Selanjutnya, polisi yang mendapat laporan dari warga atas penemuan mayat bayi perempuan tak bordosa itu, langsung melakukan olah Tempat Kejadian Perkara (TKP) dan mengevakuasi jasad bayi ke RSUD Brebes.
“Kami telah memintai keterangan para saksi dan mengumpulkan barang bukti lainnya,” kata Kanit Reskrim Polsek Brebes Iptu Iwan Sujarwadi, Jumat 25 Faberuari malam.
Menurutnya, dari hasil penyelidikan sesosok bayi yang meninggal dunia tersebut, Polisi menemukan sebuah jepitan bayi berwana biru.
"Kami curiga sebelum bayi dibuang, kemungkinan besar telah dilakukan tindakan medis.
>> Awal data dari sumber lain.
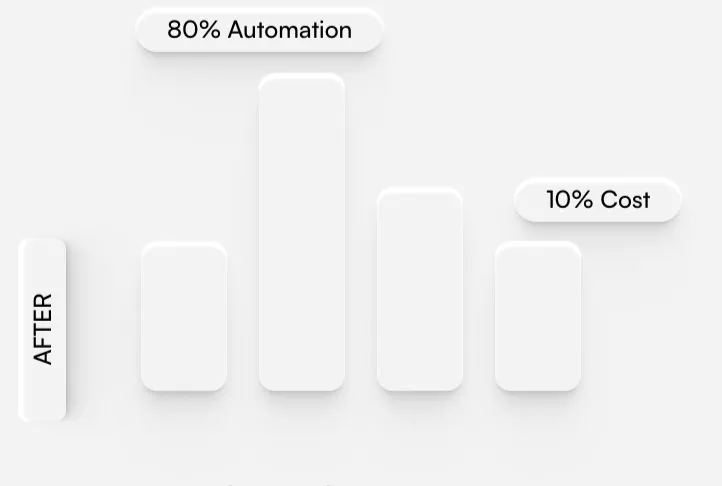The height and width of the screenshot is (486, 722).
Task: Select the second-tallest bar in the chart
Action: click(x=420, y=289)
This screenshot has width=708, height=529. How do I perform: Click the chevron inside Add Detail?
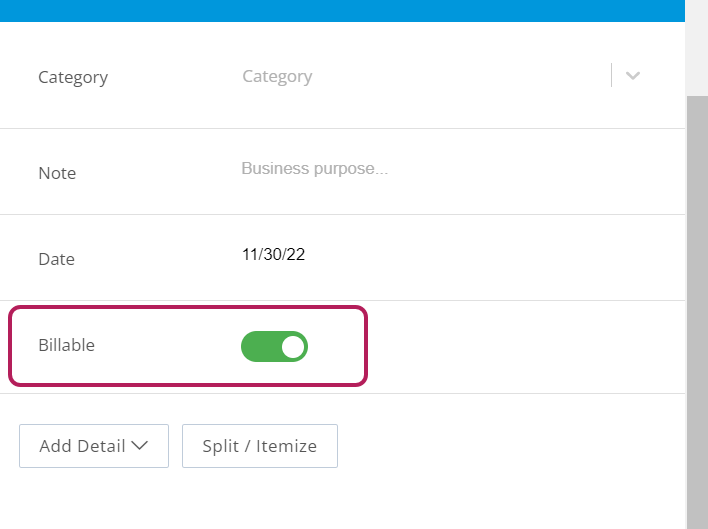tap(140, 445)
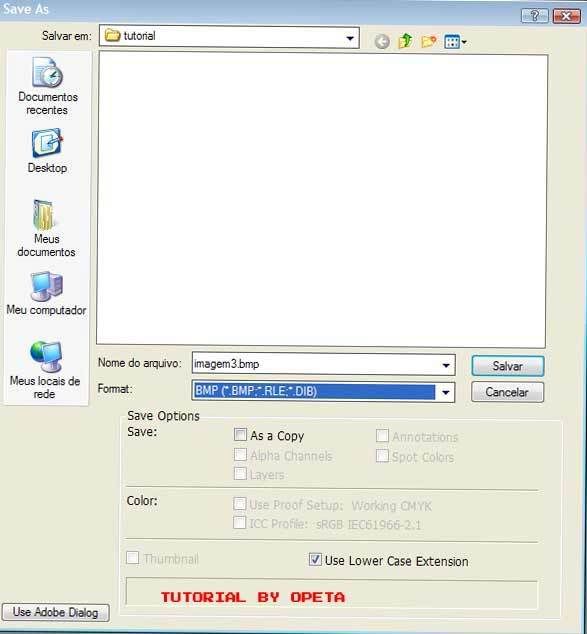This screenshot has width=587, height=634.
Task: Toggle the Layers checkbox
Action: (x=240, y=473)
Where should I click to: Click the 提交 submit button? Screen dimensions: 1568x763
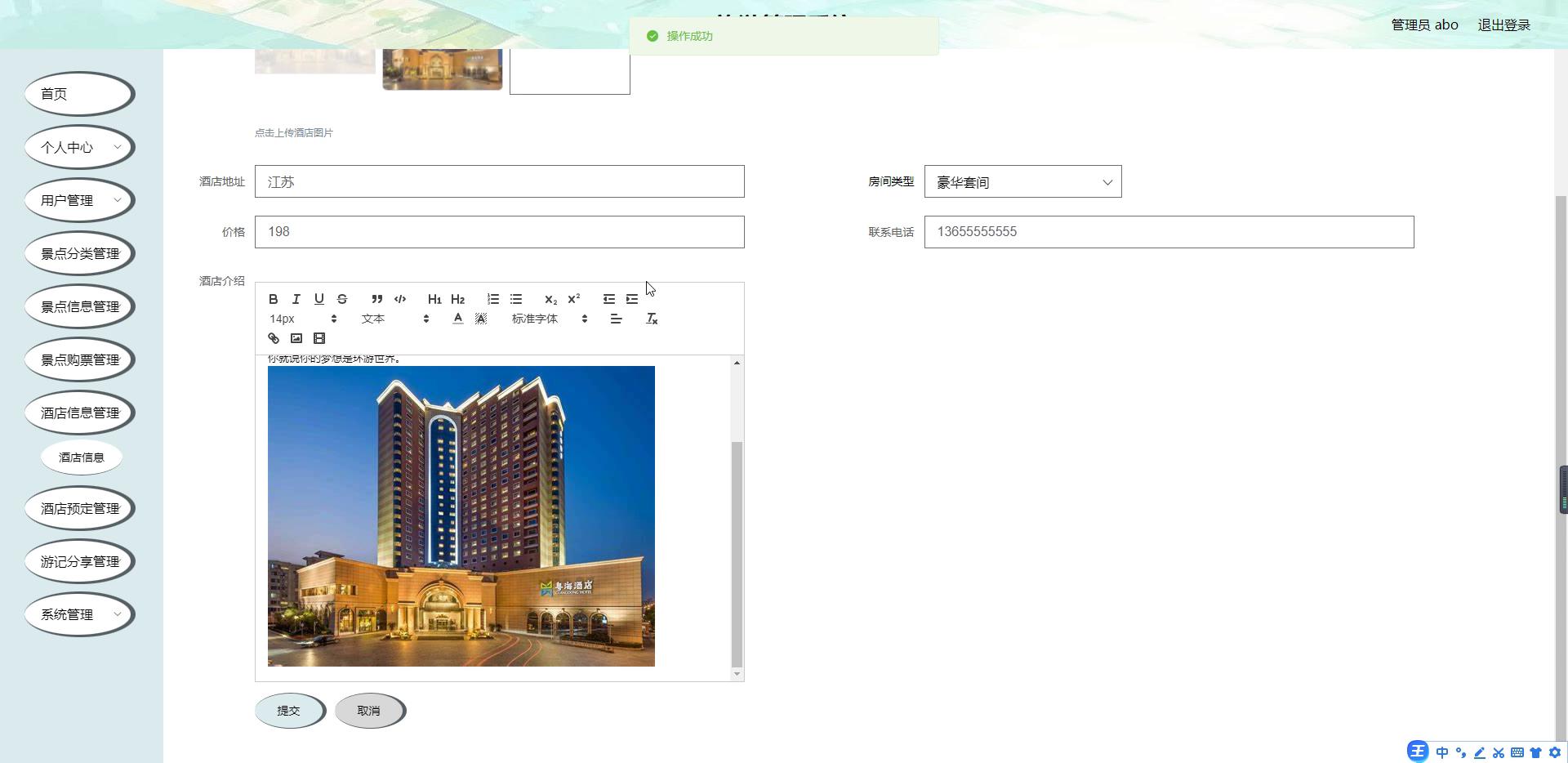click(x=289, y=711)
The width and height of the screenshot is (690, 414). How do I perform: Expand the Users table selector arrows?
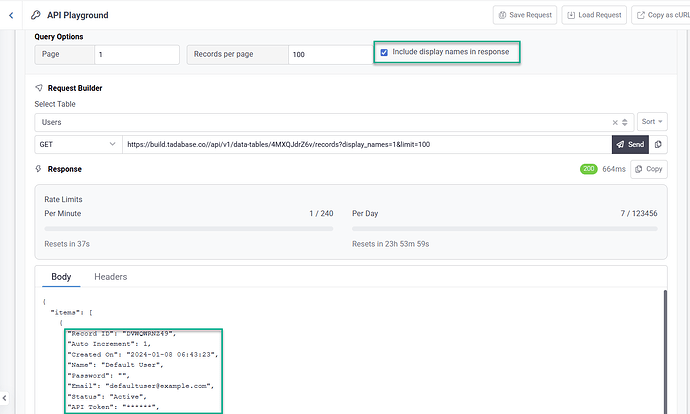627,122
Pasalnya jepitan pada bayi yang baru dilahirkan, biasanya hanya dimiliki dan dilakukan oleh tenaga medis,” ungkapnya.
Meski begitu, Polisi akan melakukan penyelidikan kasus pembuangan bayi berjenis perempuan dengan berat 2,5 Kg dan panjang 45 centimeter. Hal itu untuk mengungkap siapa pelaku yang sengaja membuang bayi yang diduga dari hasil dari hubungan gelap (Hugel) itu.
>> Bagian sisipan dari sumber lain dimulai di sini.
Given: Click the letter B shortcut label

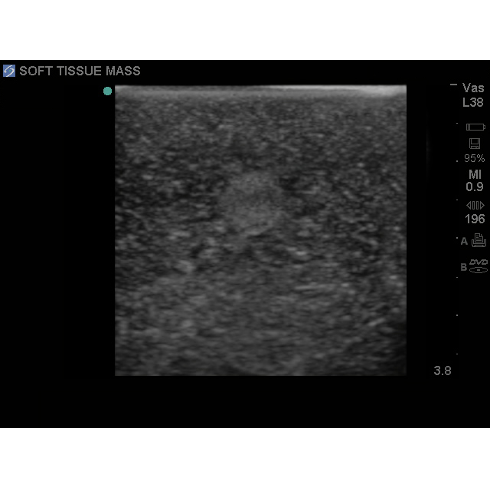Looking at the screenshot, I should pyautogui.click(x=464, y=267).
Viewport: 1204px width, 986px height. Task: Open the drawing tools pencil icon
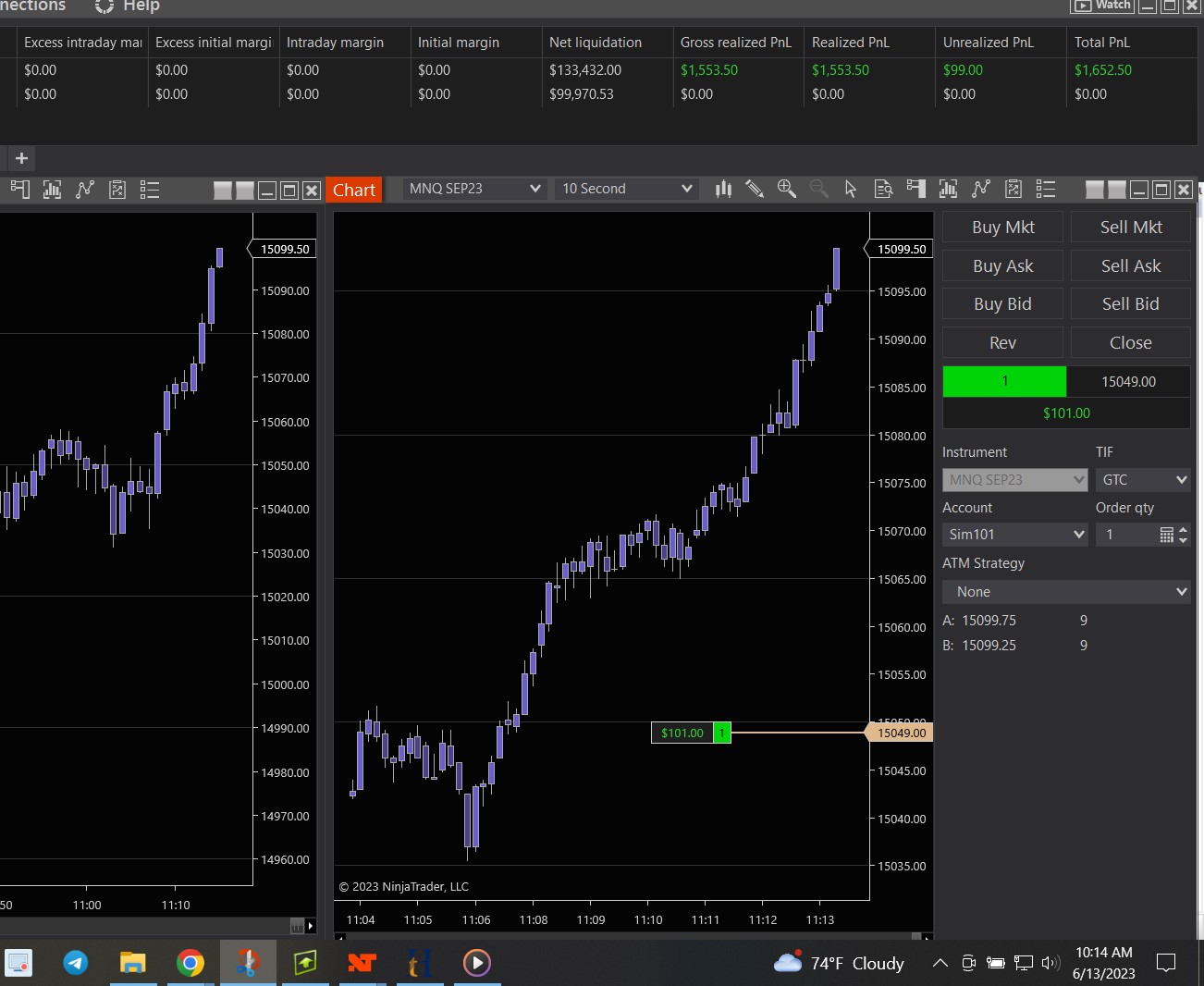(755, 189)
“Doakan saja, kami secepatnya bisa menangkap pelaku pembuangan bayi,” pungkasnya.
Diberitakan sebelumnya, adanya sesosok mayat bayi perempuan yang mengundang rekasi warga itu, ditemukan didepan halaman sebuah rumah kosong milik Roasih, warga setempat.
Di mana, penemuan bayi itu berawal dari kecurigaan warga, Eny Haryati (71) yang akan membuang sampah di depan rumahnya. Saat hendak membuang sampah itulah, tiba-tiba dikejutkan ada sesosok bayi tergeletak didepan rumah tetangga.
“Saat itu juga saya kemudian langsung melaporkan ke keluarga saya untuk mengecek dan setelah dilihat bayi sudah meninggal dan telah dikerubuti banyak semut,” ujar Eny.